Consigne =
Recopiez sans la moindre modification le passage de l’article sur Hillary Clinton et Chrystia Freeland compris entre « L’ex-secrétaire d’État américaine » et « toutefois le nommer. », bornes incluses.

Passage à étudier =

=-=-=

PHOTO SPENCER COLBY, LA PRESSE CANADIENNE

L’ex-secrétaire d’État américaine et ex-candidate à la présidentielle Hillary Clinton

« Je ne reconnais pas des gens avec qui j’ai travaillé, qui sont maintenant prêts à nier le résultat de l’élection [de 2020]. Qui versent dans des théories du complot loufoques voulant que l’insurrection du Capitole, qu’ils ont vue de leurs yeux, ne se soit pas vraiment produite », s’est-elle désolée.

L’ancienne candidate démocrate à la présidentielle rebondissait sur l’avertissement que venait de formuler Chrystia Freeland au sujet de quelques-unes des propositions du chef conservateur Pierre Poilievre, sans toutefois le nommer.

Quand quelqu’un dit : “Je veux congédier le gouverneur de la Banque du Canada”, il faut le prendre au sérieux. Quand quelqu’un dit : “Je veux abolir CBC et aussi Radio-Canada”, qui est tellement important pour notre pays, on doit le prendre au sérieux.

Chrystia Freeland, vice-première ministre et ministre des Finances

« On doit comprendre que les gens qui disent ça, c’est vraiment leur objectif, et ils veulent vraiment changer sérieusement notre société », a prévenu Mme Freeland.

=-=-=

Liste extraite =
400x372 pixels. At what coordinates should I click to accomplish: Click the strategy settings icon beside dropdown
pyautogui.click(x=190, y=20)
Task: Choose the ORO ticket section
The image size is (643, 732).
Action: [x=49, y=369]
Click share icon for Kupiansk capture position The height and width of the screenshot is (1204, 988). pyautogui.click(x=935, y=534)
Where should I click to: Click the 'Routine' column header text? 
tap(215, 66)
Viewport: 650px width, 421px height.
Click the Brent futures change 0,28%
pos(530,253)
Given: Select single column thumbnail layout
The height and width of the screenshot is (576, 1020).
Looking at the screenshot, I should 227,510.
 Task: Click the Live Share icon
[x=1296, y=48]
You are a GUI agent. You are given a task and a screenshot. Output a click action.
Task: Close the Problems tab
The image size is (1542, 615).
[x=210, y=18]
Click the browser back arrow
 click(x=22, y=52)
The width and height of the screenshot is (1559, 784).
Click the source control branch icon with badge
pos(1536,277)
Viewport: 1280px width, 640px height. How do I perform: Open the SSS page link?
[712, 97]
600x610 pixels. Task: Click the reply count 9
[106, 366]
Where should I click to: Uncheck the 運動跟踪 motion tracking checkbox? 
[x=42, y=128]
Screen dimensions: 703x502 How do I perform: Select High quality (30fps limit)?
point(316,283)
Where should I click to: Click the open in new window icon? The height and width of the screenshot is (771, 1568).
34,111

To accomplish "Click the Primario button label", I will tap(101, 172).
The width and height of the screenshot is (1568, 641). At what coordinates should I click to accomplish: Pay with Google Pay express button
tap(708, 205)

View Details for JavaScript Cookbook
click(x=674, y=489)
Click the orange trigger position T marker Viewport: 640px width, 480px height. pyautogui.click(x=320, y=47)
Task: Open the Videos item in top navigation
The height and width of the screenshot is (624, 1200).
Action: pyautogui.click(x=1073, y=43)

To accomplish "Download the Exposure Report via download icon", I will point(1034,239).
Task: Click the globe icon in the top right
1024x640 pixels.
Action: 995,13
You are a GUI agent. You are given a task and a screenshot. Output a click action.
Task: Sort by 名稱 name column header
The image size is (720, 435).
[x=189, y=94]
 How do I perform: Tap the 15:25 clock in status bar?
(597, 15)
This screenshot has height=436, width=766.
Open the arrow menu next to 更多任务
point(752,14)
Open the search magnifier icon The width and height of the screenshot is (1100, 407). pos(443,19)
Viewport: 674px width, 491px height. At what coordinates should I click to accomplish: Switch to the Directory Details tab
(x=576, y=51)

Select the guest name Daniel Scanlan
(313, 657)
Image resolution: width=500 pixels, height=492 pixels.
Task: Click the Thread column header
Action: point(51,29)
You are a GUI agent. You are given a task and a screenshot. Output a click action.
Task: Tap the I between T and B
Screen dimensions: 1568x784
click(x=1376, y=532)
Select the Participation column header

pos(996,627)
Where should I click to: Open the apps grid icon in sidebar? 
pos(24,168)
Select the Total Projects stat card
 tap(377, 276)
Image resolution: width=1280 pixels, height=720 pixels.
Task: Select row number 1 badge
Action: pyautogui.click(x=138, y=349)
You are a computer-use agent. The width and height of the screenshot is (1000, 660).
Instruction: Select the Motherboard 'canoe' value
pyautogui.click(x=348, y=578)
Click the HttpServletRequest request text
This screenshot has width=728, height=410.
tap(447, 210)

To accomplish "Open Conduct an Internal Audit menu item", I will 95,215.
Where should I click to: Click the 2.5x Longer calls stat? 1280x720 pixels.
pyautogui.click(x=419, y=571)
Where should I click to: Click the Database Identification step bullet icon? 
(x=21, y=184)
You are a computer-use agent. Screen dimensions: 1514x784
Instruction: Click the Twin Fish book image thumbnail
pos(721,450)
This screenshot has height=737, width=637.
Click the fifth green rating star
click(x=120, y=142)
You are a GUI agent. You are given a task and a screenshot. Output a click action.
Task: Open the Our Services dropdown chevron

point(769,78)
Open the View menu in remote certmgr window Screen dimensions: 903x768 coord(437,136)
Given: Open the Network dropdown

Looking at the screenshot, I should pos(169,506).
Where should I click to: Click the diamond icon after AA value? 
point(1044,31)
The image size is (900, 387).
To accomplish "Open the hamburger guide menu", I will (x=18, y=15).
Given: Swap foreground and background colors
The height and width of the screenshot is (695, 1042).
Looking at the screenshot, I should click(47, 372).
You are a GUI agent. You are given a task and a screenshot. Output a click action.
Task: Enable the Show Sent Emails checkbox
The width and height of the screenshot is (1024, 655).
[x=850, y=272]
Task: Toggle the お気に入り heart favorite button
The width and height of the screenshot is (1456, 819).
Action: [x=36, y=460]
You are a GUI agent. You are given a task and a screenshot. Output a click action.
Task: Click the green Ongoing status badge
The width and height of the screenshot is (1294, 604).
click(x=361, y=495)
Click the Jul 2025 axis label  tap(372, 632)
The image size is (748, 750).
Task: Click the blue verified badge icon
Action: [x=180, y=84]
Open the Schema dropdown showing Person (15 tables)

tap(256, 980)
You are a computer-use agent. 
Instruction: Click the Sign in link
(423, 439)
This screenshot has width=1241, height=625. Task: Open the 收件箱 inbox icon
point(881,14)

=-=-=

Réponse =
L’ex-secrétaire d’État américaine et ex-candidate à la présidentielle Hillary Clinton

« Je ne reconnais pas des gens avec qui j’ai travaillé, qui sont maintenant prêts à nier le résultat de l’élection [de 2020]. Qui versent dans des théories du complot loufoques voulant que l’insurrection du Capitole, qu’ils ont vue de leurs yeux, ne se soit pas vraiment produite », s’est-elle désolée.

L’ancienne candidate démocrate à la présidentielle rebondissait sur l’avertissement que venait de formuler Chrystia Freeland au sujet de quelques-unes des propositions du chef conservateur Pierre Poilievre, sans toutefois le nommer.